Beyond Local Sharpness: Communication-Efficient Global Sharpness-aware Minimization for Federated Learning
This addresses improved generalization and robustness in federated learning for edge devices, but it is incremental as it builds on existing sharpness-aware minimization approaches.
The paper tackles the problem of data heterogeneity in federated learning causing sharp minima, which harms generalization, by introducing FedGloSS, a method that optimizes global sharpness on the server using SAM without extra client communication, achieving flatter minima and better performance across benchmarks.

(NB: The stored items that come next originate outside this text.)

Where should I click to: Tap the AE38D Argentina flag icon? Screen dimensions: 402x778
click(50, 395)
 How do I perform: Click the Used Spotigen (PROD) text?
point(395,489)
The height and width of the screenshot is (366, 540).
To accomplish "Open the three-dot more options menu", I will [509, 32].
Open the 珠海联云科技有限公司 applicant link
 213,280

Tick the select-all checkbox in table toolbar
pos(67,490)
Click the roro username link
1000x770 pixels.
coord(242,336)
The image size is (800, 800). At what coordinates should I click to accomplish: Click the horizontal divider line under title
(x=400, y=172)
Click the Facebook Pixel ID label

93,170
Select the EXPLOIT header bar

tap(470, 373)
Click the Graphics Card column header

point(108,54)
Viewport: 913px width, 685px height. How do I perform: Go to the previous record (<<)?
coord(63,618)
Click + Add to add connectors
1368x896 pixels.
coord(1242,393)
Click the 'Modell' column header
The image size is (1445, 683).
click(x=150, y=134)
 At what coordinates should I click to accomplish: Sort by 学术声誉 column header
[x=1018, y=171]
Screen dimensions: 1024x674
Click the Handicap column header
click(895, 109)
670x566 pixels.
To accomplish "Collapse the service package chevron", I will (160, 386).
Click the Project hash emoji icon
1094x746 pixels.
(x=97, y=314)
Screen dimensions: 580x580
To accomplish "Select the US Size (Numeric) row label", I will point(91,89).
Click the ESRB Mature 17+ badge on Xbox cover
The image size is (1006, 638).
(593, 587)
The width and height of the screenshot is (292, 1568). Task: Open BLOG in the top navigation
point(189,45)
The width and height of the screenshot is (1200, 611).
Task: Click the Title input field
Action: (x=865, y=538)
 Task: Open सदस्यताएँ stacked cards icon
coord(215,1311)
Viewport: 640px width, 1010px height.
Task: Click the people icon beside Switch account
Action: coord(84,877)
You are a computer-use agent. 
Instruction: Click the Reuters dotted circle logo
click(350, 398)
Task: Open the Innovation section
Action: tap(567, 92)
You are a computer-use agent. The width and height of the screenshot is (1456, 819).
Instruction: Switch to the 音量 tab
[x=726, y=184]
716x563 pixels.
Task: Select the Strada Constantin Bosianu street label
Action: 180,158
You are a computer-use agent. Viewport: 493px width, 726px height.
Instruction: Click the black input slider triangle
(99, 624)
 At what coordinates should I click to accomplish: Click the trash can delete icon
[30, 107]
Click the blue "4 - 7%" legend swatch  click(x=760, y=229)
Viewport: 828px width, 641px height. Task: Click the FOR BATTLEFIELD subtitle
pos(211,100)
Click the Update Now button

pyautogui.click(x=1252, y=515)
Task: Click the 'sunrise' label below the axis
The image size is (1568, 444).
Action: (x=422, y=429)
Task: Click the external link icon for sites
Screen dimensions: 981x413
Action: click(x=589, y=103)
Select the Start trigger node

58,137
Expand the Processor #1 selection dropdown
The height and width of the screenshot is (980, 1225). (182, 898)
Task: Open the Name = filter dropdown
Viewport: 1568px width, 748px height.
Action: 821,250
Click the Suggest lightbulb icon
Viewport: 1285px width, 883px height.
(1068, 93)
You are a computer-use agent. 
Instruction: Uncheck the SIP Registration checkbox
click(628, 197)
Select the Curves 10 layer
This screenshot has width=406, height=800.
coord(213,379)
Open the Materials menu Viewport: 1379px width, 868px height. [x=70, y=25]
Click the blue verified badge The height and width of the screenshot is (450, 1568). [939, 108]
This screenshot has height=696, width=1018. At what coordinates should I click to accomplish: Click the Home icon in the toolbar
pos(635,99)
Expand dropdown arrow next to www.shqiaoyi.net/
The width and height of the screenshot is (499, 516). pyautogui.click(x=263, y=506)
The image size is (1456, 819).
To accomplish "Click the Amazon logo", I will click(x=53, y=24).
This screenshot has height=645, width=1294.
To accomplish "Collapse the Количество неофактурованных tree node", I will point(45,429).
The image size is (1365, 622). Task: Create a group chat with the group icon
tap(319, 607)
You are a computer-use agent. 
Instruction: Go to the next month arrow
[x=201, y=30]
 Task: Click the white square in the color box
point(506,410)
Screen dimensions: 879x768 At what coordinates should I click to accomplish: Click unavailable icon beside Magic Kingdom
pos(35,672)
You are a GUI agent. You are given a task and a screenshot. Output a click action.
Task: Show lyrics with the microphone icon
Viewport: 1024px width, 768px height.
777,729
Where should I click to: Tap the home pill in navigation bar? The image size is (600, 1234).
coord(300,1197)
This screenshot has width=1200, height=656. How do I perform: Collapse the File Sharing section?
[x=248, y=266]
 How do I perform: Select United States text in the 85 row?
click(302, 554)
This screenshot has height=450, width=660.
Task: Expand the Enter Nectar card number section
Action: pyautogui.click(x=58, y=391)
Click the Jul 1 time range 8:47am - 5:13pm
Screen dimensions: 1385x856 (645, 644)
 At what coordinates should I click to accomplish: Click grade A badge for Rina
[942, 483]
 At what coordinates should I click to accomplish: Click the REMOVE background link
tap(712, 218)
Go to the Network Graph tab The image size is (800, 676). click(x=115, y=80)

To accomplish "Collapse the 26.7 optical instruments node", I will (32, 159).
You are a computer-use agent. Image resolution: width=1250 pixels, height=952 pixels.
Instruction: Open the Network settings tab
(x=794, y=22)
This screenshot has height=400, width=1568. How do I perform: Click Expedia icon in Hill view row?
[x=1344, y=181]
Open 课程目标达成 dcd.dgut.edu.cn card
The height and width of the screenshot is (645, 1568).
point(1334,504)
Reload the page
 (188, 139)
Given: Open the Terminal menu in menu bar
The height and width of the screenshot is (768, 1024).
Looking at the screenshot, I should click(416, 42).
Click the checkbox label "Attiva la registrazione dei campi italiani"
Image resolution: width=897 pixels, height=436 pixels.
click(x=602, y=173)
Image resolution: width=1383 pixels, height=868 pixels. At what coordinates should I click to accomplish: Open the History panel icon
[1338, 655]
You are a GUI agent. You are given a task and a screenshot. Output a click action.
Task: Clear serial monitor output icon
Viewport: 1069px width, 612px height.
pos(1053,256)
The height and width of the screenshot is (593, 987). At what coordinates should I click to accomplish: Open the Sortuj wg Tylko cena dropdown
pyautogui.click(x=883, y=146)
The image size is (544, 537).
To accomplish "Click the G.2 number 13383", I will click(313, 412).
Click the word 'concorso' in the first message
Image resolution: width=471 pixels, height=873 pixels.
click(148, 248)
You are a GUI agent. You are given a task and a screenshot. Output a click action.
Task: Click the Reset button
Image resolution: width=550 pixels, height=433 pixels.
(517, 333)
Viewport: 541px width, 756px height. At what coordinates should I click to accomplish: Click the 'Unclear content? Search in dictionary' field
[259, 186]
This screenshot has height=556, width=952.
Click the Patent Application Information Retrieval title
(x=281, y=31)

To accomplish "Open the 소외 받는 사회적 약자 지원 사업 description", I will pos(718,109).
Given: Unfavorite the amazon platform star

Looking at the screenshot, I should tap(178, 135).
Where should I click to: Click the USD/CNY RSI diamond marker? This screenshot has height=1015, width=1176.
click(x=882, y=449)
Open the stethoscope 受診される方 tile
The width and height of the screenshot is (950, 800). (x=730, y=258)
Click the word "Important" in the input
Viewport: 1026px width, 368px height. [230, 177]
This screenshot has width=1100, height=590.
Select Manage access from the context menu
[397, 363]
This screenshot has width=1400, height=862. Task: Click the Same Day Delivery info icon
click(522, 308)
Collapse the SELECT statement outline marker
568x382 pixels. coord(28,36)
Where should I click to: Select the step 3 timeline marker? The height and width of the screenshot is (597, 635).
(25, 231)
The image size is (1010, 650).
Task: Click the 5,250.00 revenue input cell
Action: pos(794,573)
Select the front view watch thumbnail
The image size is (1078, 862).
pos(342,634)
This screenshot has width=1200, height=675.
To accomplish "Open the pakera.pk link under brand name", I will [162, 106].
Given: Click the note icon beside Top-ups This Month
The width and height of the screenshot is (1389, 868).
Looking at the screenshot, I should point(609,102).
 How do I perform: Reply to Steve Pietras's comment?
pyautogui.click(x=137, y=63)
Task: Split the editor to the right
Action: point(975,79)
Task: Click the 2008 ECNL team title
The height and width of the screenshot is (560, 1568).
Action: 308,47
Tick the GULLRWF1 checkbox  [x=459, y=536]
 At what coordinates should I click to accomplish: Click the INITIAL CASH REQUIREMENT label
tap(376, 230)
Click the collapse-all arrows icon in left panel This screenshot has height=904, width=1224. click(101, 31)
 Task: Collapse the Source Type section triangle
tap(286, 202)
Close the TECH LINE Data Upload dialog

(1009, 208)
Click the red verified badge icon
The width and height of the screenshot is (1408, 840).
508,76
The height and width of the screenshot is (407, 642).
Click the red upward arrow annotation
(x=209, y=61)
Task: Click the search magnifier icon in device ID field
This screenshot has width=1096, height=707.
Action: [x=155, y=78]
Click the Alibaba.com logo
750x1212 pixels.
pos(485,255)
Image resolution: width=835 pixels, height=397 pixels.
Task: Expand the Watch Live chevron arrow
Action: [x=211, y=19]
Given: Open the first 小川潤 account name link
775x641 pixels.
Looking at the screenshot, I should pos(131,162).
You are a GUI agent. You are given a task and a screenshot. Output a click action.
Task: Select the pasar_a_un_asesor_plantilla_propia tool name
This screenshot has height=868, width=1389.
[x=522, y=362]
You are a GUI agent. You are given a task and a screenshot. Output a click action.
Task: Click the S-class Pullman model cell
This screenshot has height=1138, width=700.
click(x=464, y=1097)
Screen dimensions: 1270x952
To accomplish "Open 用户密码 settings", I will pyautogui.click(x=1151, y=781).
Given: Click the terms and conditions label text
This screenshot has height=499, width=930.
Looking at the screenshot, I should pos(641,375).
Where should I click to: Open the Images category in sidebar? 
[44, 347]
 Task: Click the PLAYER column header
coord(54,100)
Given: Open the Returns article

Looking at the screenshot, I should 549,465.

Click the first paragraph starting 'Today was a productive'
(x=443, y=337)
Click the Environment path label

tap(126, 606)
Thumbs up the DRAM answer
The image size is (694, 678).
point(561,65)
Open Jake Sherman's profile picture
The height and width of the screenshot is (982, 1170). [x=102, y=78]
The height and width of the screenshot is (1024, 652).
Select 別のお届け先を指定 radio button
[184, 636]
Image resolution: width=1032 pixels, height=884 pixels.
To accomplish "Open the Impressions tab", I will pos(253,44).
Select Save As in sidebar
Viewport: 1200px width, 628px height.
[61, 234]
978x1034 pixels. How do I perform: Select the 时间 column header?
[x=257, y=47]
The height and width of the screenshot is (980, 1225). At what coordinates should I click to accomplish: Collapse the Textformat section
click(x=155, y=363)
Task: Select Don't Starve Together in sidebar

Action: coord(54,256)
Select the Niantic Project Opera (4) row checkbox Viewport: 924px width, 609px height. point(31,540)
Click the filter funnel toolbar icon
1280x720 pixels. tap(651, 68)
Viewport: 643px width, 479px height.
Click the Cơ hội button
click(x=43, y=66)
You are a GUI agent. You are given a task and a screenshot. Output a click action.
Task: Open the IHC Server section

Federated learning (FL) enables collaborative model training with privacy preservation. Data heterogeneity across edge devices (clients) can cause models to converge to sharp minima, negatively impacting generalization and robustness. Recent approaches use client-side sharpness-aware minimization (SAM) to encourage flatter minima, but the discrepancy between local and global loss landscapes often undermines their effectiveness, as optimizing for local sharpness does not ensure global flatness. This work introduces FedGloSS (Federated Global Server-side Sharpness), a novel FL approach that prioritizes the optimization of global sharpness on the server, using SAM. To reduce communication overhead, FedGloSS cleverly approximates sharpness using the previous global gradient, eliminating the need for additional client communication. Our extensive evaluations demonstrate that FedGloSS consistently reaches flatter minima and better performance compared to state-of-the-art FL methods across various federated vision benchmarks.